C’est dans ce contexte que les mouvements Touaregs luttent depuis plus de vingt ans pour l’autonomie voir l’indépendance. Parmi eux, le groupe salafiste Ansar ed-Dine dirigé par Iyad Ag Ghali combat dès les années 1990 le pouvoir de Bamako dont les Touaregs sont exclus, dans une situation de crise économique et sociale dont ils sont les premières victimes. Le Mouvement National de la Libération de l’Azawad (MNLA) se prononce pour l’indépendance. Cette revendication nationale développée dans les zones tribales s’appuie sur l’islam comme facteur d’unification des tribus.

Mais ces mouvements sont à différencier des petits groupes djihadistes internationaux (AQMI qui compteraient 700 hommes – MUJAO) sans ancrage dans la société malienne et qui n’expriment pas de revendications sociales et politiques locales : ce sont ces groupes djihadistes qui ont attaqué le site gazier algérien et pris en otage des expatriés dans le but de faire le maximum de fric. Il y a eu cependant en 2012 une alliance contingente avec des groupes nationalistes locaux qui a parasité un conflit local.

Il faut en effet rappeler que de jeunes Touaregs avaient été enrôlés dans la « légion saharienne » de Kadhafi pour intervenir notamment au Tchad contre le régime d’Idriss Déby soutenu par la France. La chute de Kadhafi a précipité le retour de ces Touaregs armés : le vide laissé par la décomposition de l’Etat malien et de son armée (environ 15 000 hommes dont 1/10 seulement est opérationnel c’est à dire armé et encadré) a créé un appel d’air pour les groupes Touaregs armés qui ont tenté – début janvier 2013 - d’avancer jusqu’à Bamako sans rencontrer de résistance.

Officiellement appelée par le président malien par intérim, la France a engagé plusieurs milliers d’hommes à partir du 11 janvier. Dans quels buts ? Rétablir l’intégrité du territoire malien ? Il faudrait d’abord pour cela qu’il y ait un Etat malien. Et clairement la France intervient contre les groupes Touaregs au profit d’une faction noire du Sud.

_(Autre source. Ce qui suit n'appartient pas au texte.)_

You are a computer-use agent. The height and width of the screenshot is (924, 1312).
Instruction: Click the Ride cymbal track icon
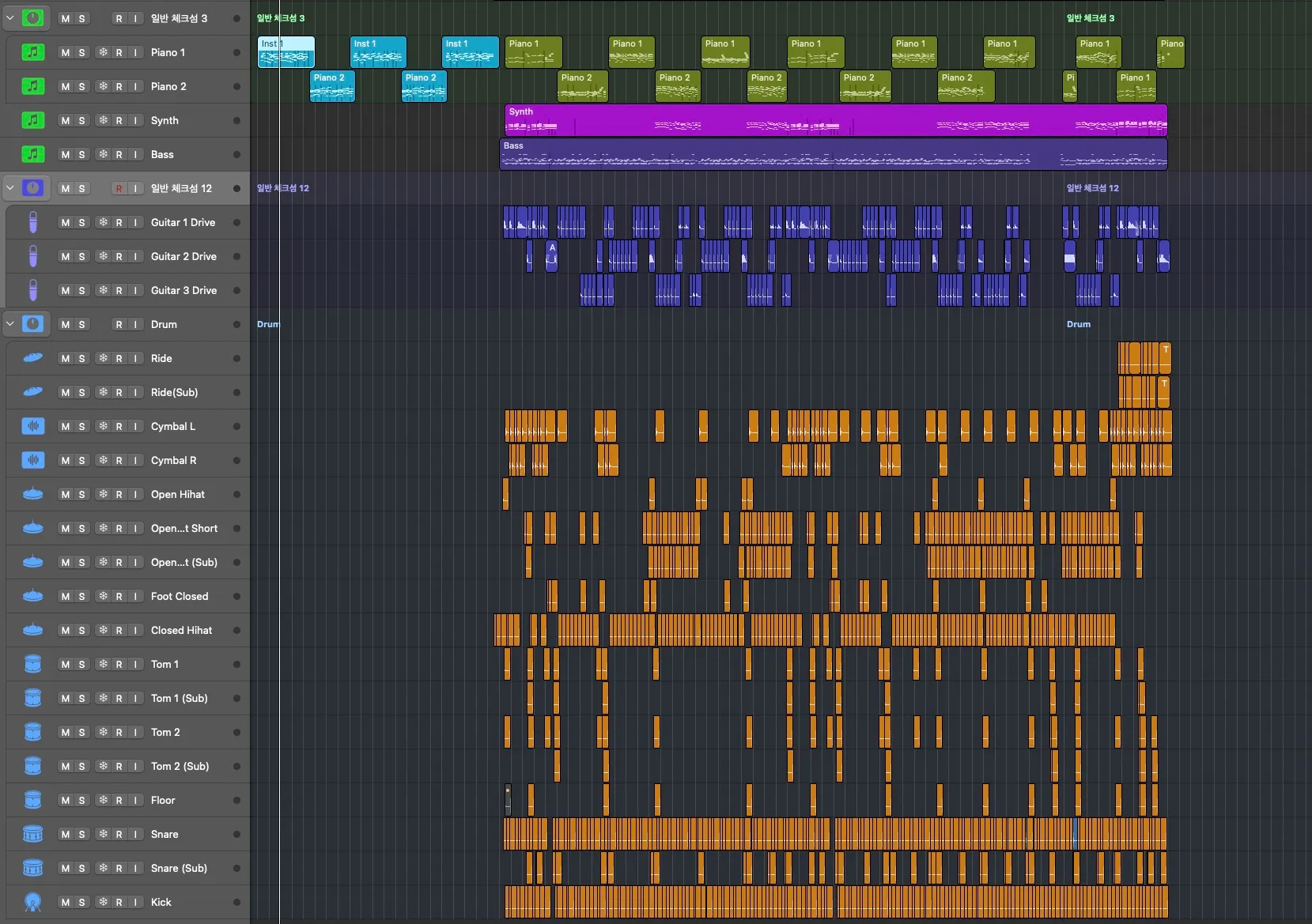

S’il s’agit d’une « guerre juste » nécessaire pour « éradiquer le terrorisme » – comme la claironne Hollande – pourquoi les mêmes ont-ils soutenu et soutiennent-ils des mouvements islamistes radicaux en Libye, en Syrie et ailleurs ? Pourquoi la France s’engage-t-elle seule dans ce conflit si la menace pèse sur toute l’Europe ? Le discours qui nous est servi sur « la défense de la démocratie et des droits de l’homme » est en totale contradiction avec les problèmes sociaux et nationaux du Mali puisque parmi les ennemis déclarés, il y a les groupes Touaregs qui se battent pour la reconnaissance de leurs droits nationaux.

En fait, c’est de la part du gouvernement Hollande/Ayrault une opération « d’union nationale » puisque l’intervention française a été saluée par l’UMP et nombre d’intellectuels. Mais c’est surtout du côté de la défense des intérêts de l’impérialisme français en crise qu’il faut chercher les raisons de cette intervention militaire dont l’armée de terre – écartée en Libye - est le fer de lance. Le désert est sa « spécialité » historique et sa méfiance pour « les printemps arabes », son fond de commerce. Et elle se retrouve sans emploi après le retrait d’Afghanistan. Pour justifier son rôle et ses crédits, une opération extérieure est la bienvenue…

 

En aucun cas, on ne peut considérer que l’intervention militaire française est au service des droits des peuples ! Le rôle des organisations ouvrières est de combattre pour exiger le retrait immédiat des troupes impérialistes.